Gigwise: You're always playing gigs in people's living rooms and at bbq's but what is the least rock'n'roll venue you've played?
Sam Isaac: In February and March of this year I went on tour supporting Kate Walsh at a series of posh theatres all over the country. They were the least rock and roll places I've played in that everyone was dressed nicely, sitting in complete silence watching us with their absolute attention. In these lovely theatres. It was great though. It was a challenge to play so well, because I felt that if made a single mistake it would be the most obvious thing ever.
G: Why are you so opposed to playing the traditional venues apart from the fact the don't have sofas or nice well-kept carpets?

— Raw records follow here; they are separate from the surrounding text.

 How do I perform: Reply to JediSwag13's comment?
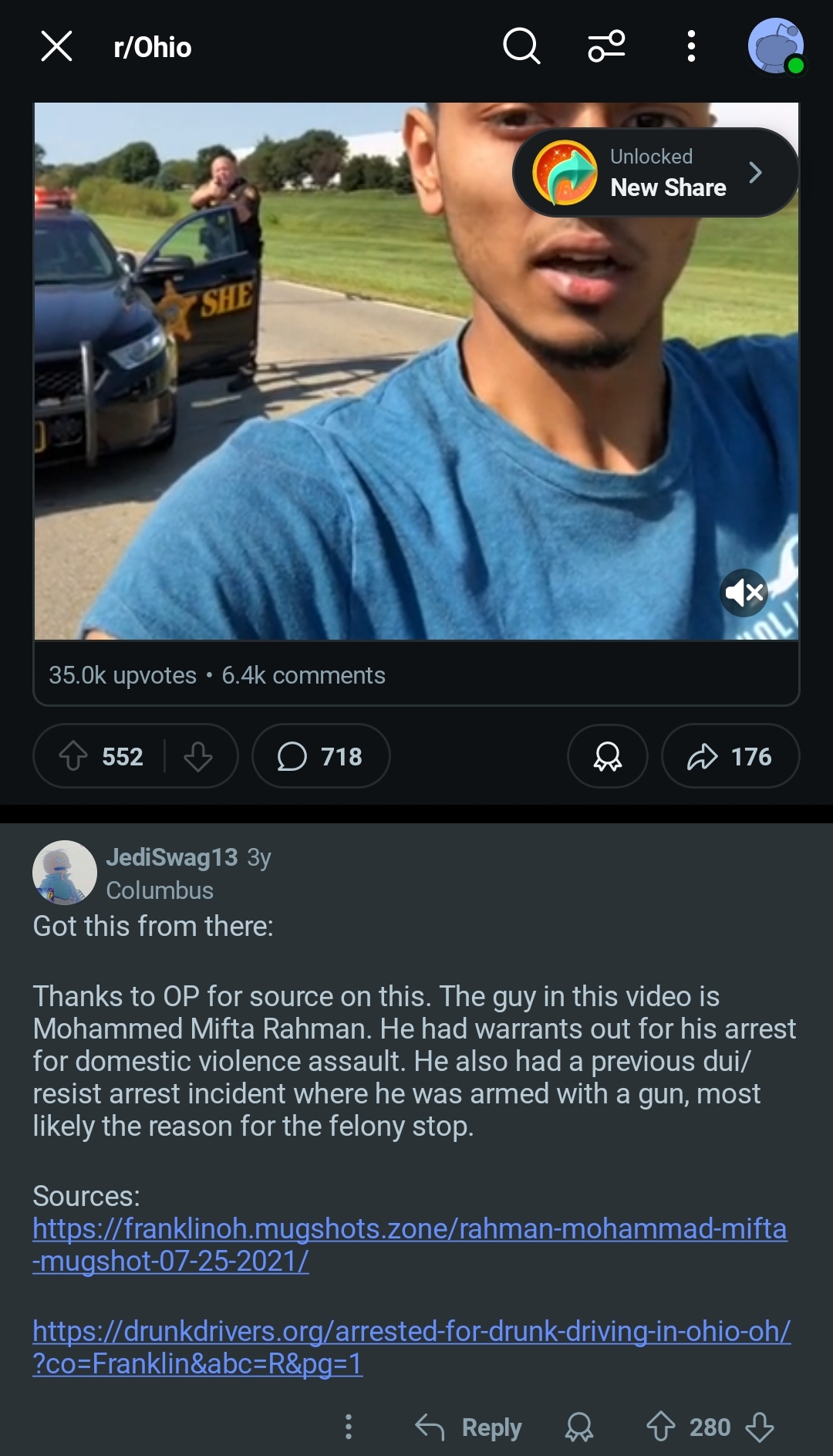(469, 1427)
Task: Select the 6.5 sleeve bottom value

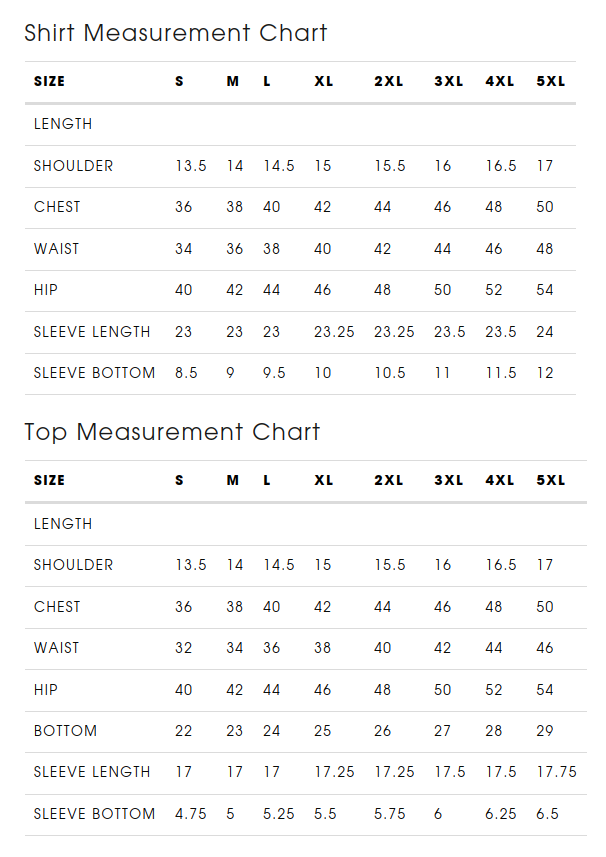Action: click(548, 814)
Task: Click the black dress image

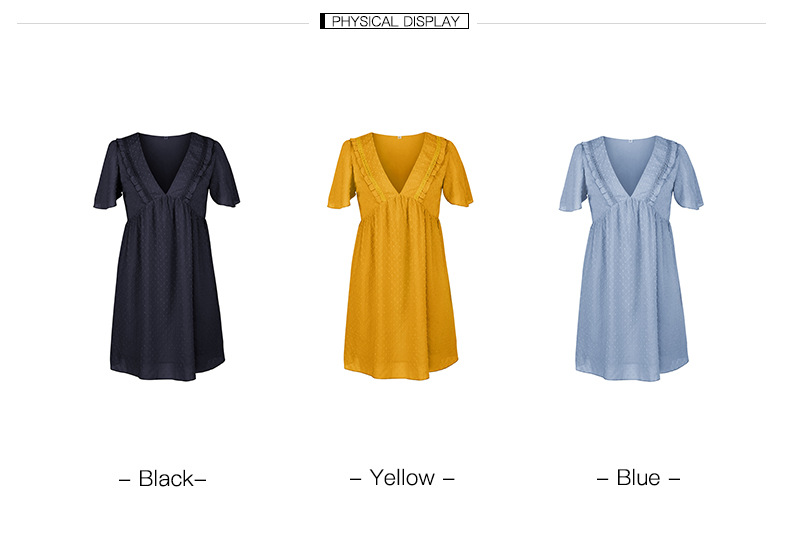Action: 167,256
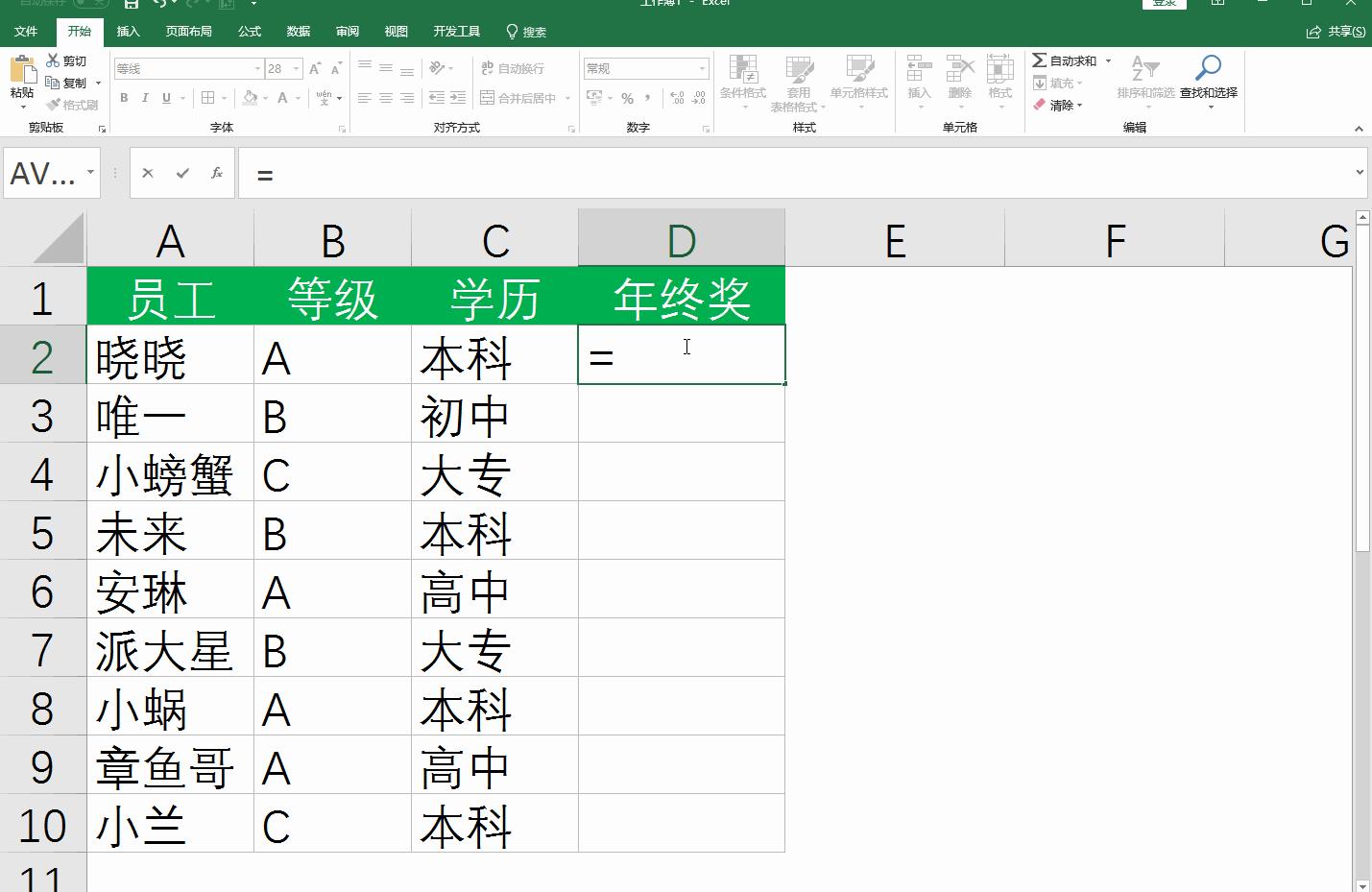Toggle bold formatting
The height and width of the screenshot is (892, 1372).
(x=124, y=97)
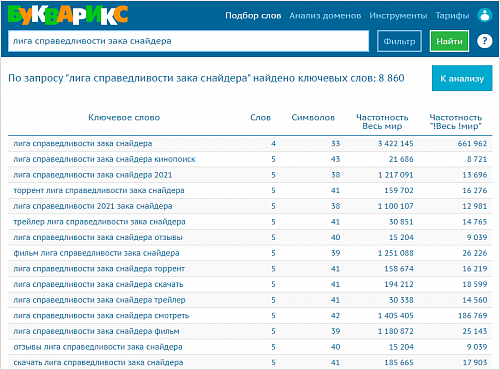500x370 pixels.
Task: Open keyword ending with смотреть
Action: click(x=101, y=315)
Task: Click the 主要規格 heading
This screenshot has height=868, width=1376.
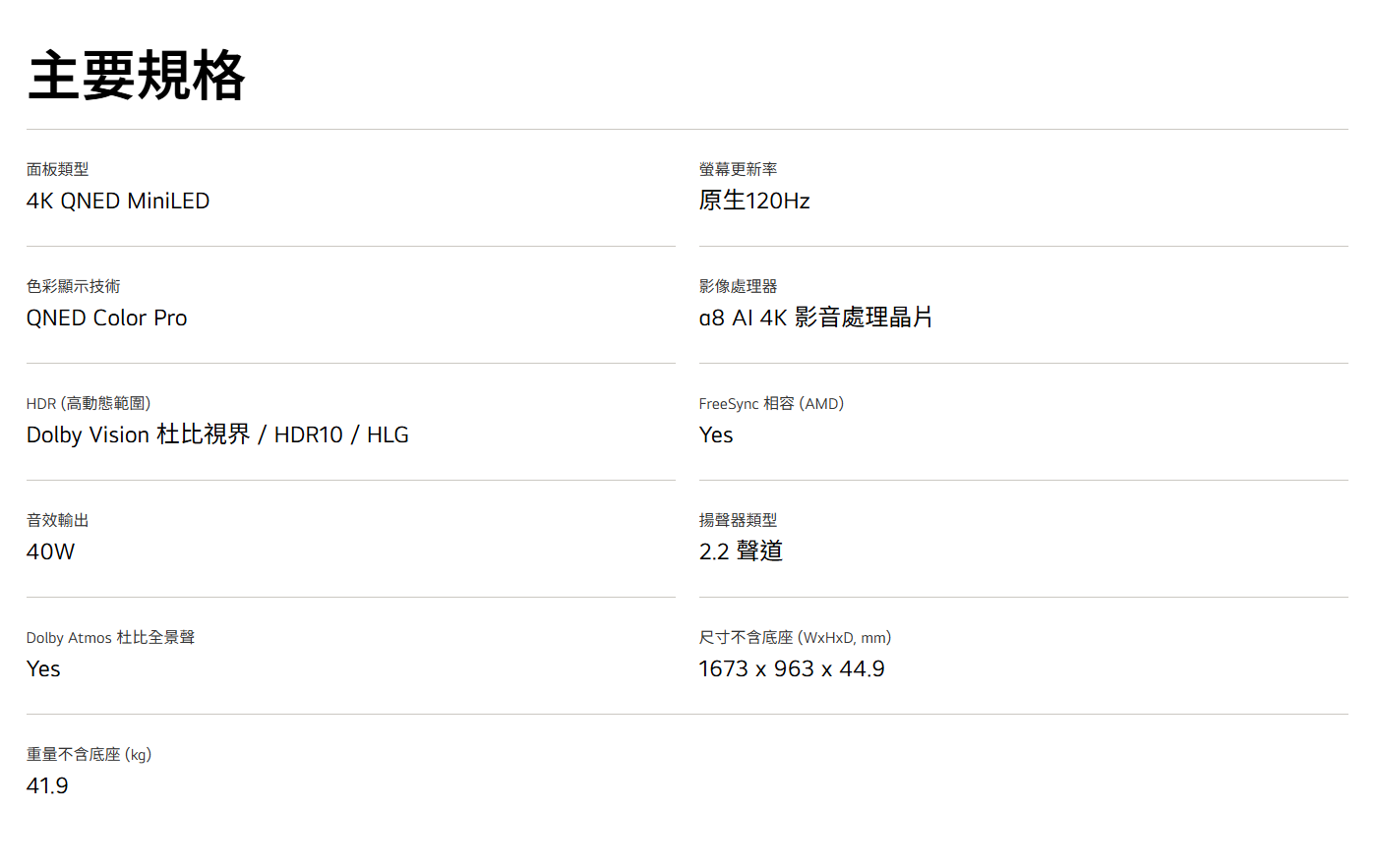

S: I don't think I'm opposed to playing traditional venues. In fact I seem to be playing more of those at the moment. It's just that when I was starting out and getting out on the road, playing people's living rooms and houses and kitchens and gardens was the only way to constantly tour. I had no booking agent or management or anything, so it was a case of contacting fans direct and playing at their houses. I did it for months on end. It was so nice to arrive at someone's house and get food and a nice sit down and stuff rather than end up in another dingy pub or club.
G: You're always collaborating with buddies like Luke Leighfield – does that ever cause friction or is it all just happy families?
S: Collaboration is key for any musician that's learning his trade. Whether its playing shows together, playing on each other's records or performing together on stage, you learn things of other musicians and friends. If you did everything yourself, you'd be in your own little bubble where you thought everything you did was perfect. Also, collaboration is fun!
G: You've been compared to Bright Eyes and Damien Rice. Are you happy about being placed in such company or are you worried about being labelled an over sensitive guy who cries a bit too much?
S: Well, I think for the last 2 years, I've mostly toured solo and acoustic, and played mostly my slower, sadder songs. So I can see how I'd get compared to those musicians. It's still a massive compliment though. I'm just finishing recording my debut album at the moment, and its sounding big and upbeat. I don't think it sounds like artists like Bright Eyes or Damien Rice. Maybe people will have to find some new comparisons!
G: You do quite a few covers - what is the key to pulling off a successful one and what makes a real stinker?
S: I definitely think doing songs that are important to you is good. You really need to be singing the words like you mean them, rather than thinking that its something cool that everything will do. Also, you've got to put your own take, rather than just playing it like the original. That's just boring. Finally, the best covers I've heard are of quite obscure songs, not big hits. They're just obvious and no-one wants to hear them again. I've done covers of Tellison and Hope of the States in the past, and that helps other people get into those bands.
G: You've had quite few friends do your artwork etc...what's the strangest favour you've been asked in return?
S: Occasionally I get asked to help someone move house or give them a floor for a night when they're in town, but I haven't had any really strange favours. I probably get more favours than I give out, I think I'd prefer it to be the other way round.
G: What are your plans for the future? Are you going to stick to song writing or maybe stop Russia from starting another cold war?
S: For a start I've got to get my first album out. Then promote that for a few months. Then I think its back to the drawing board - a clean slate for album number two. I think I'd like to go travelling again, get back over to Canada and maybe America too. I feel quite stuck in London at the moment and it would be great to get away for a few months until I start needing it again. I'd also like to some more work for White Ribbon Alliance. They're a great charity promoting safer motherhood in the 3rd World and I went to South Africa with them earlier this summer. Doing some more stuff for them would be good.
G: You've played some big gigs recently like the Electric Proms - how do you make the transition from someone's patio onto a massive big stage?
S: Um, I don't know really. It's a weird feeling playing on a big stage. I kind of feel like I want to perform more, rather than stay really still like I used to at people's houses. This summer at the festivals I've kind of generally been getting into it a bit more, and that has felt good, and helped the crowd get into it too.
G: There's a big debate in my house about who is a bigger bad guy Javier Bardem in No Country for Old Men or Heath Ledger in Batman. What do you reckon?
S: Literally what does this even mean? I've been holed up in a studio for the last 2 months. Have I missed out on life? What's been going on?
G: I'm undergoing some serious olympic withdrawal - if you were a world class athlete (assuming you're not) what sport would you most like to win gold in?
S: Boxing. I watched one boxing match in the Olympics. I hated it as it was pretty violent. And then 30 seconds later I was like, "come on, hit him hard!" I loved watching the boxing. I've just realised what the question is. Um, not boxing please.
Sam Isaac will be playing the Tuborg Hometown Festival at O’Neill’s in High Wycombe on 14 September.